As Maxwell is proceeding in forma pauperis, CV416-188 docs. 2 & 3, the Court is screening his case under 28 U.S.C. § 1915(e)(2)(B)(ii), to determine whether he has stated a cognizable claim for relief. See also 28 U.S.C. § 1915A (courts must identify "cognizable claims" filed by prisoners or other detainees against governmental officials and dismiss claims which are frivolous, malicious, fail to state a claim for relief, or seek monetary relief from a defendant immune from such relief); 28 U.S.C. § 1915(e)(2) (requiring dismissal "at any time" the Court determines the suit to be factually or legally insubstantial).
The Court applies Fed. R. Civ. P. 12(b)(6) standards here. Leal v. Ga. Dep't of Corr., 254 F.3d 1276, 1278-79 (11th Cir. 2001). Allegations in the complaint are thus viewed as true and construed in the light most favorable to the plaintiff. Bumpus v. Watts, 448 F. App'x 3, 4 n. 1 (11th Cir. 2011). But conclusory allegations fail. Ashcroft v. Iqbal, 556 U.S. 662, 678 (2009) (discussing a 12(b)(6) dismissal). "[T]he pleading standard [Fed. R. Civ. P.] 8 announces does not require 'detailed factual allegations,' but it demands more than an unadorned, the-defendant-unlawfully-harmed-me accusation." Id. (citations omitted); see also Hebbe v. Pliler, 627 F.3d 338, 342 (9th Cir. 2010) (pro se pleadings are still construed liberally after Iqbal).
His Complaint's caption shows that he has named as co-defendants the "Superior Court Clerk['s] Office" and the "Chatham County District Attorney Office." Doc. 1 at 1, 4.
How? Through a series of ministerial-level procedural failings. Maxwell alleges, for example, that there is no record of the grand jury proceedings for that case. Id. at 5. Nor is there "authenticity by notarization or certification to the indictment plaintiff received from 12/17/14." Id. at 6. Plus he was denied a transcript, "there is no stamp of date and time on indictment CR-14-2864J2 showing the Superior Court clerk received [the] indictment for filing," id. and so forth. He seeks money damages and "immediate release with all charges dropped." Id. at 7.

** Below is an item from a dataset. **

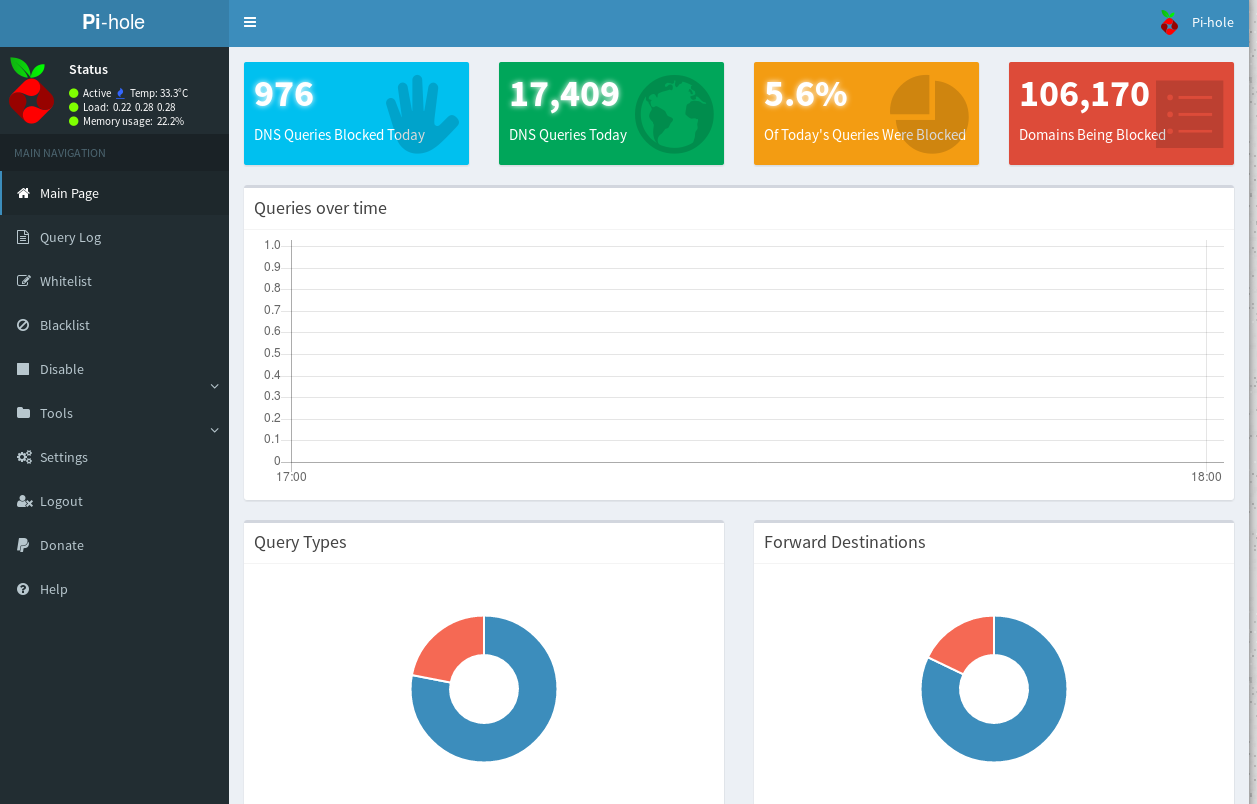
Task: Click the raspberry logo in the header
Action: coord(1168,22)
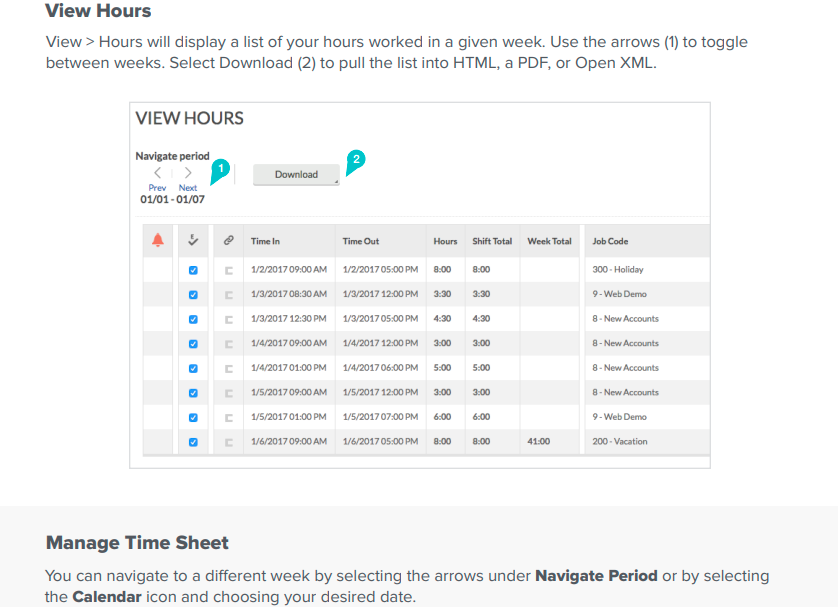Click the red alert bell header icon
The width and height of the screenshot is (838, 607).
click(158, 240)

His case is also dead on arrival. As this Court explained in a similar case:
First, § 1983 affords him no remedy for the injunctive relief he seeks -- ["immediate release"]. "[A] prisoner in state custody cannot use a § 1983 action to challenge 'the fact or duration of his confinement.' . . . He must seek federal habeas corpus relief (or appropriate state relief) instead." Wilkinson v. Dotson, 544 U.S. 74, 78 (2005) (quoting Preiser v. Rodriguez, 411 U.S. 475, 489 (1973)); Heck v. Humphrey, 512 U.S. 477, 481 (1994) ("[H]abeas corpus is the exclusive remedy for a state prisoner who challenges the fact or duration of his confinement and seeks immediate or speedier release, even though such a claim may come within the literal
terms of § 1983."); Cooks v. Sec'y, Fla. Dept of Corr., 599 F. App'x 940, 941 (11th Cir. 2015) (district courts must "ensure that state prisoners use only habeas corpus (or similar state) remedies when they seek to invalidate the duration of their confinement -- either directly through an injunction compelling speedier release or indirectly through a judicial determination that necessarily implies the unlawfulness of the State's custody.") (quoting Wilkinson, 544 U.S. at 81); Harris v. Purvis, 2015 WL 3439857 at * 1 (S.D. Ga. May 27, 2015).
Second, and to the extent [Maxwell's] criminal case is still ongoing, this Court would decline to exercise its jurisdiction to enjoin those proceedings. "Attentive to the principles of equity, comity, and federalism, the Supreme Court has recognized that federal courts should abstain from exercising jurisdiction in suits aimed at restraining pending state criminal prosecutions." Jackson v.
Georgia, 273 F. App'x 812, 813 (11th Cir. 2008) (citing Younger v. Harris, 401 U.S. 37 (1971)). Rare exceptions to that rule: (1) there is a "great and immediate" danger of irreparable harm to be suffered as a result of the prosecution; (2) the state law is flagrantly and patently violative of the federal constitution; (3) there is a showing of bad faith or harassment; or (4) other unusual circumstances call for equitable relief. Mitchum v. Foster, 407 U.S. 225, 230 (1972) (citing Younger, 401 U.S. at 46-54); Cole v. State of Florida, 2010 WL 2711861 at * 3 n. 4 (N.D. Fla. Jun. 3, 2010). [Maxwell] has not met any of those exceptions and, therefore, is not entitled to the equitable relief he seeks. See King v. Stokes, 2011 WL 4083608 at * 2 (S.D. Ga. Sept. 13, 2011).Bright v. Fogle, 2016 WL 347690 at * 1-2 (S.D. Ga. Jan. 28, 2016).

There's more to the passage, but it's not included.